WHAT TO DO: From the entries below, pull out each line where "next" appears.

*** MATERIAL PROVIDED Section Begins ***

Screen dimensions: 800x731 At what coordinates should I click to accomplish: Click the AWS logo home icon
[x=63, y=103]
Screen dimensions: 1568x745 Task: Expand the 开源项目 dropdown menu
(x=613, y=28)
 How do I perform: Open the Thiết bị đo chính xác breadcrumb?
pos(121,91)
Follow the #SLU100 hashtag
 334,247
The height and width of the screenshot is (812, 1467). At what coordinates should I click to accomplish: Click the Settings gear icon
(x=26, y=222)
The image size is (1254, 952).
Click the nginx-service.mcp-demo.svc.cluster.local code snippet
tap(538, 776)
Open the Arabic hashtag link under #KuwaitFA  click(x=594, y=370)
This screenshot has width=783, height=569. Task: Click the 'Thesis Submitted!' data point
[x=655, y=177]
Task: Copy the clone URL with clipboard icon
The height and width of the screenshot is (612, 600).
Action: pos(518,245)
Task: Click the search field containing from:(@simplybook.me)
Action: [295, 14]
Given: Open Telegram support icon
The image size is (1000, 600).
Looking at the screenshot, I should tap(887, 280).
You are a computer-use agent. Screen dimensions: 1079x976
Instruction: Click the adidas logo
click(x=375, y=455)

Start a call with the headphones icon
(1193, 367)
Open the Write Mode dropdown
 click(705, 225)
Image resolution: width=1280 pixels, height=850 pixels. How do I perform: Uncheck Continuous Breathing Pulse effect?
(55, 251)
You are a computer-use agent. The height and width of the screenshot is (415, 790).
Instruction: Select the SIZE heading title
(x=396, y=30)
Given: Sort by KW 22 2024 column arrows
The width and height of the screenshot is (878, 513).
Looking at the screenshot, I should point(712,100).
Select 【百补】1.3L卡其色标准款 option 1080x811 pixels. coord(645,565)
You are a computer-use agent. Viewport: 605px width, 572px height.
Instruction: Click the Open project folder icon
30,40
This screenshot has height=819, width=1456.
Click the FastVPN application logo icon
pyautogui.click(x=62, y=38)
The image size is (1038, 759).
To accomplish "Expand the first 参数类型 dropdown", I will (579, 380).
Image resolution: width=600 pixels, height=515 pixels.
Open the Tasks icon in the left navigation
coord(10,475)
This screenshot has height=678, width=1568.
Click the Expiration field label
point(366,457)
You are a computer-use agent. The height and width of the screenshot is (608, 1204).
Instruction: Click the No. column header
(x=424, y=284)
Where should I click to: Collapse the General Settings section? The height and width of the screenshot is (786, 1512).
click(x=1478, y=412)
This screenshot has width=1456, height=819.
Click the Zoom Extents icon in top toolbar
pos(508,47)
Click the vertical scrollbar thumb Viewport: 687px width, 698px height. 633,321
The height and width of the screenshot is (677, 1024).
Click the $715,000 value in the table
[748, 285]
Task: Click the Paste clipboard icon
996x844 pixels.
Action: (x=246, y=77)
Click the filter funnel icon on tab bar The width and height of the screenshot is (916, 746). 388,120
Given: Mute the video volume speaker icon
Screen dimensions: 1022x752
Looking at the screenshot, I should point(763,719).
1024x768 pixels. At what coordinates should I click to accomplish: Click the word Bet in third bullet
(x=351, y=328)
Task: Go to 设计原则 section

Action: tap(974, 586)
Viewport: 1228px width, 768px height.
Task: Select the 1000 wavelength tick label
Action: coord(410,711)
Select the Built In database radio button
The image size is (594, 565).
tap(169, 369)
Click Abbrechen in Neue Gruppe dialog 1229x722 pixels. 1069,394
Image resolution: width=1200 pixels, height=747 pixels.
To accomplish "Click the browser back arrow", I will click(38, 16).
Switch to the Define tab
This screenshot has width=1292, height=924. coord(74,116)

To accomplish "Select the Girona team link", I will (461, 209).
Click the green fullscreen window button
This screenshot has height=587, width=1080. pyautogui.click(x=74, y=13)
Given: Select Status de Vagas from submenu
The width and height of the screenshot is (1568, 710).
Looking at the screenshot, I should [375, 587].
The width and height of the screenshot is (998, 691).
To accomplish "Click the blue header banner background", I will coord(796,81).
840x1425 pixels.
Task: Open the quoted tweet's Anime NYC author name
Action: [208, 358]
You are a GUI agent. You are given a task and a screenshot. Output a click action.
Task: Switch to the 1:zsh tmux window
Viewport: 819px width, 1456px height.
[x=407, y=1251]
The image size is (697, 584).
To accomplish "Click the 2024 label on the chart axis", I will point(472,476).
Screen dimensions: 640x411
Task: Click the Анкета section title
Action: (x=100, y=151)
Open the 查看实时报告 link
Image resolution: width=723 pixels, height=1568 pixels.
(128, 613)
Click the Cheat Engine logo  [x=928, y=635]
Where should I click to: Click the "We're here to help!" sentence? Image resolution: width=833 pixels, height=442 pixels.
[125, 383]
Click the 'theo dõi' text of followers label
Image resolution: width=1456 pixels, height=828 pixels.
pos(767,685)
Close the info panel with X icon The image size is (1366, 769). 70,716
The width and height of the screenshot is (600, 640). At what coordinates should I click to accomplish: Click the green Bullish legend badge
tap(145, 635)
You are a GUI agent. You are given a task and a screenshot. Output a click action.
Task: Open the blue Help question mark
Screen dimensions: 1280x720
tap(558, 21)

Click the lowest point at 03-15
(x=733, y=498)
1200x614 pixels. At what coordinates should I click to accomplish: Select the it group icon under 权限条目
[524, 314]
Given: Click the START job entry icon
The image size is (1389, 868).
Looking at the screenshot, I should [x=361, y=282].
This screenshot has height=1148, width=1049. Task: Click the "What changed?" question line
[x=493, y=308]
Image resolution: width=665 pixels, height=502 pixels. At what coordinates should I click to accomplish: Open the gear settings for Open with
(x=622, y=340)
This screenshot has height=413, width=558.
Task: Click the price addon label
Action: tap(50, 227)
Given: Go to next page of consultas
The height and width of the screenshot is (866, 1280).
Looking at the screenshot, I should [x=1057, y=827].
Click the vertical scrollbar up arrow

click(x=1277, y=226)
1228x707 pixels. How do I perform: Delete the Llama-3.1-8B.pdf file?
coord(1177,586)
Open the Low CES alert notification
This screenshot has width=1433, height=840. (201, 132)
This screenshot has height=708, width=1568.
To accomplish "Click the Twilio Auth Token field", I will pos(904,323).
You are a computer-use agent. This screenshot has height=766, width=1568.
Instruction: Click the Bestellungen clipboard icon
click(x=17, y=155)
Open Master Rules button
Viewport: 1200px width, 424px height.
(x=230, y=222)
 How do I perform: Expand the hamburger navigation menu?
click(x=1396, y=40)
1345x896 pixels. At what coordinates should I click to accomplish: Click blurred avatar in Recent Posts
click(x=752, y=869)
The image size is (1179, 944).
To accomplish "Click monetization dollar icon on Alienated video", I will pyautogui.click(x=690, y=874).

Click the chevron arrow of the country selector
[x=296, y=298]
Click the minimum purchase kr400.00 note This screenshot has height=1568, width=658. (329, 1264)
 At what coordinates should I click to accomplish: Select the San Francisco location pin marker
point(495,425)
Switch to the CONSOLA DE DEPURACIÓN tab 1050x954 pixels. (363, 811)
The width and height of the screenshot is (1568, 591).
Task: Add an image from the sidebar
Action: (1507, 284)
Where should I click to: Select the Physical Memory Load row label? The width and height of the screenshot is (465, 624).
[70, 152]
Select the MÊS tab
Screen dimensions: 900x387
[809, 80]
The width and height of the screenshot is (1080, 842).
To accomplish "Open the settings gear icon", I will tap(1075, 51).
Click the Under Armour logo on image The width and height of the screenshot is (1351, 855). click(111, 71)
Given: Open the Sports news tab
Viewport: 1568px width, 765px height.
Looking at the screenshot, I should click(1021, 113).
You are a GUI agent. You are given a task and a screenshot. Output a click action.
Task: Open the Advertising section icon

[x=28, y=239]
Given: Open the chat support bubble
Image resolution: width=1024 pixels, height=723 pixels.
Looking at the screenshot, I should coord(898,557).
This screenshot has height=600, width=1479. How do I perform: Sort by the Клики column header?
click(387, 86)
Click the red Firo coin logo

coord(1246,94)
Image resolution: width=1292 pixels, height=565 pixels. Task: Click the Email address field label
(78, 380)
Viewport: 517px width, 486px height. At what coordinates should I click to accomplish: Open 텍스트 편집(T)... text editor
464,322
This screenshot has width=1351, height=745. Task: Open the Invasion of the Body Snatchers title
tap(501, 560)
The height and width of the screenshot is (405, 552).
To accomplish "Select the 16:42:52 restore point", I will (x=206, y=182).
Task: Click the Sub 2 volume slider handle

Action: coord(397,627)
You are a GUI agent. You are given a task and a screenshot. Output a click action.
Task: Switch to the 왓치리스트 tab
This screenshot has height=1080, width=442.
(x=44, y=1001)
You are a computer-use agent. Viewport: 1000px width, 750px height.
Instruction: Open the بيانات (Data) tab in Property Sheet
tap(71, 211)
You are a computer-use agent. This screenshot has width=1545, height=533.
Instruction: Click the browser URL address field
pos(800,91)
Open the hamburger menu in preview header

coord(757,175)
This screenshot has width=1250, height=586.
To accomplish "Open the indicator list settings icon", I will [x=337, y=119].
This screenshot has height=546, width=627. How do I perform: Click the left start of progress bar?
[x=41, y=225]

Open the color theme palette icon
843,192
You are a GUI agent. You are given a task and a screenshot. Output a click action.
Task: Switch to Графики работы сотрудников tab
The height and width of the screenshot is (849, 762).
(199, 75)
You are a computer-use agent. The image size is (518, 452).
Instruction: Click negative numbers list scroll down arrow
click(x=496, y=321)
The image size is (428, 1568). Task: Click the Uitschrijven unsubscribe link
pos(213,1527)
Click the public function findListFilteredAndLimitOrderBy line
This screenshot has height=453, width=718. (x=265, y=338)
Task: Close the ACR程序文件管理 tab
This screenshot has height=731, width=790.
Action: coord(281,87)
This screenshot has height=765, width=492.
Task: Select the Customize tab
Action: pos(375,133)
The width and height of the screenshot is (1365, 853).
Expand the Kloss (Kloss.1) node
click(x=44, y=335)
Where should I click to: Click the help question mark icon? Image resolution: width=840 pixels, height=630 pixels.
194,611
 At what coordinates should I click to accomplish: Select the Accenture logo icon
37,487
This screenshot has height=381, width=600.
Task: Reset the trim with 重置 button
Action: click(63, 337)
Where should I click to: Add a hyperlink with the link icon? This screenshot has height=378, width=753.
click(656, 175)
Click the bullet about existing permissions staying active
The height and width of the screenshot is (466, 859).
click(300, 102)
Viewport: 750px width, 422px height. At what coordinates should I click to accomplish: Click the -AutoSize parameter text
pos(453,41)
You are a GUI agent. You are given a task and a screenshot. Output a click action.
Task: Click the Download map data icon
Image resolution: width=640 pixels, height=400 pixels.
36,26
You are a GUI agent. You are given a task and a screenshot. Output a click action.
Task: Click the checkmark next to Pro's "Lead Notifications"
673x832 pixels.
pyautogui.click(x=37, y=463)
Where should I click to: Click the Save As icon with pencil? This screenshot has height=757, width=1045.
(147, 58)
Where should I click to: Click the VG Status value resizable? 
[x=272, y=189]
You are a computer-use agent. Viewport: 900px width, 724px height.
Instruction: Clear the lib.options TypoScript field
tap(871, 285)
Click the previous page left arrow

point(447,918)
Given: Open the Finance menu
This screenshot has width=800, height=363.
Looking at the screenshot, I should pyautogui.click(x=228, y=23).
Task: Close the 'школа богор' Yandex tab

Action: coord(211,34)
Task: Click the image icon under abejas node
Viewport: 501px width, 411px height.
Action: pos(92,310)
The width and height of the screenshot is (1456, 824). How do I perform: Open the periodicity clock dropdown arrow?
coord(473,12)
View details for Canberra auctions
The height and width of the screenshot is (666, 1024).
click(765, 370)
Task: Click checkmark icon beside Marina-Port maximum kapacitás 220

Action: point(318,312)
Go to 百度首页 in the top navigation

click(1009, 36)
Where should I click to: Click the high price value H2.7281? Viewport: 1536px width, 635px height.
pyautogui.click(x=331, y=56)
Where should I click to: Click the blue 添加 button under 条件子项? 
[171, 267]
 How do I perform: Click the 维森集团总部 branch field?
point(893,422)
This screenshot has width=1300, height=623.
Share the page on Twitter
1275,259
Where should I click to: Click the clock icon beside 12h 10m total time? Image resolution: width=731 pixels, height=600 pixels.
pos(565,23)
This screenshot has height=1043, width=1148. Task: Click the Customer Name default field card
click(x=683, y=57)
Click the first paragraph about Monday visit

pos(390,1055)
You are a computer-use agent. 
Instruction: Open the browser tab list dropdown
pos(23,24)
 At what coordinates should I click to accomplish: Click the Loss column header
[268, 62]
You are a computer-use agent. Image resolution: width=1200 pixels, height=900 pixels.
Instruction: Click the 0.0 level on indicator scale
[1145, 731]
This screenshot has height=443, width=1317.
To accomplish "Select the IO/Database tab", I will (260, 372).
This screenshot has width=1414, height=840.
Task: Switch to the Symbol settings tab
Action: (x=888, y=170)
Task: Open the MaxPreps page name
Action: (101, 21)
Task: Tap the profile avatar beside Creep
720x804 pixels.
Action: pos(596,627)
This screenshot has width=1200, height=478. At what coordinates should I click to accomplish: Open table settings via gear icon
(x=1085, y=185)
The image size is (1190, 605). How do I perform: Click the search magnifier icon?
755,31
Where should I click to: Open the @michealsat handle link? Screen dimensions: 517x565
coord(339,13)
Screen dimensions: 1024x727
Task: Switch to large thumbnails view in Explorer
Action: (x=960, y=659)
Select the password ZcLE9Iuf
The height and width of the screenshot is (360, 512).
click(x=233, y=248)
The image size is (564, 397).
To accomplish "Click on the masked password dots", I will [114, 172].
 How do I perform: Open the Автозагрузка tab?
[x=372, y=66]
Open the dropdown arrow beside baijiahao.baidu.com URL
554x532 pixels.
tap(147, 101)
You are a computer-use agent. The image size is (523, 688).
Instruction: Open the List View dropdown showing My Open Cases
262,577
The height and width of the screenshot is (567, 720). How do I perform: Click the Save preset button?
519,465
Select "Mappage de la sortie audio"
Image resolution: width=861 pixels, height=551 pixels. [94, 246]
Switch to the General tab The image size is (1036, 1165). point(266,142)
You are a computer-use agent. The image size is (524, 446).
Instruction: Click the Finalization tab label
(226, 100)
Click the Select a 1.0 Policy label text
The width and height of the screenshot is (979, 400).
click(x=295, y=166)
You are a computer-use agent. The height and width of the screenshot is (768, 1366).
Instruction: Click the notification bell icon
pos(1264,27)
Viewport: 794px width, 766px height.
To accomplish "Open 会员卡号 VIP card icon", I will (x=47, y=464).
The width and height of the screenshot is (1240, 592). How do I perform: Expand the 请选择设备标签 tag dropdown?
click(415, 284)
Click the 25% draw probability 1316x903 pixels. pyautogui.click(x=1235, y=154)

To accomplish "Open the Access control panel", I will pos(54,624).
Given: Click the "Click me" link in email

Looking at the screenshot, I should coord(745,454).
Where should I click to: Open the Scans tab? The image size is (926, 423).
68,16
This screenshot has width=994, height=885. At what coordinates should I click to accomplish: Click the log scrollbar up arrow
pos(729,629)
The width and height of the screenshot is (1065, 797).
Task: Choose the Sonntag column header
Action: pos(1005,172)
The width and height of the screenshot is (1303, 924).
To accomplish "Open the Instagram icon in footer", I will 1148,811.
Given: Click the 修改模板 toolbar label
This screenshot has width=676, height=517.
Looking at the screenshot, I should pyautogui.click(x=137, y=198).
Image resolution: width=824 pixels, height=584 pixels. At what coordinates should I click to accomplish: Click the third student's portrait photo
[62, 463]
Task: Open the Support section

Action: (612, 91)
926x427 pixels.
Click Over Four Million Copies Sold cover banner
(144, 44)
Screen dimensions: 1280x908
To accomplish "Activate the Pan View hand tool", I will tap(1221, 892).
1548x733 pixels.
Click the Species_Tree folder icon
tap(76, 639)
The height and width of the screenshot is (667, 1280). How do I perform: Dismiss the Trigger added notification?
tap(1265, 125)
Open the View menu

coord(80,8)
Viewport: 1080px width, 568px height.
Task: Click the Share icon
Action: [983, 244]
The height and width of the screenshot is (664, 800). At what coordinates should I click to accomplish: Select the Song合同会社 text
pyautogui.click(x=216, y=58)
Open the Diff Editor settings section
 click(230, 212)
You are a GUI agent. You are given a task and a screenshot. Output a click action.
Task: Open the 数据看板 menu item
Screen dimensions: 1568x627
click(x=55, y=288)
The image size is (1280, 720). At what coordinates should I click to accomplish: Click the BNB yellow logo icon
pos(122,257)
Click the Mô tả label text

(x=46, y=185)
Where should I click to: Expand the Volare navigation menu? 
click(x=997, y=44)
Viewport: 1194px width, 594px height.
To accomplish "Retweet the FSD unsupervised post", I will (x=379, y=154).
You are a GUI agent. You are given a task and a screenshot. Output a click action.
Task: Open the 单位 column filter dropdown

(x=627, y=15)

*** MATERIAL PROVIDED Section Ends ***

FINISHED TASK:
Given: Go to next page of consultas
Task: Click the checkmark next to Pro's "Lead Notifications"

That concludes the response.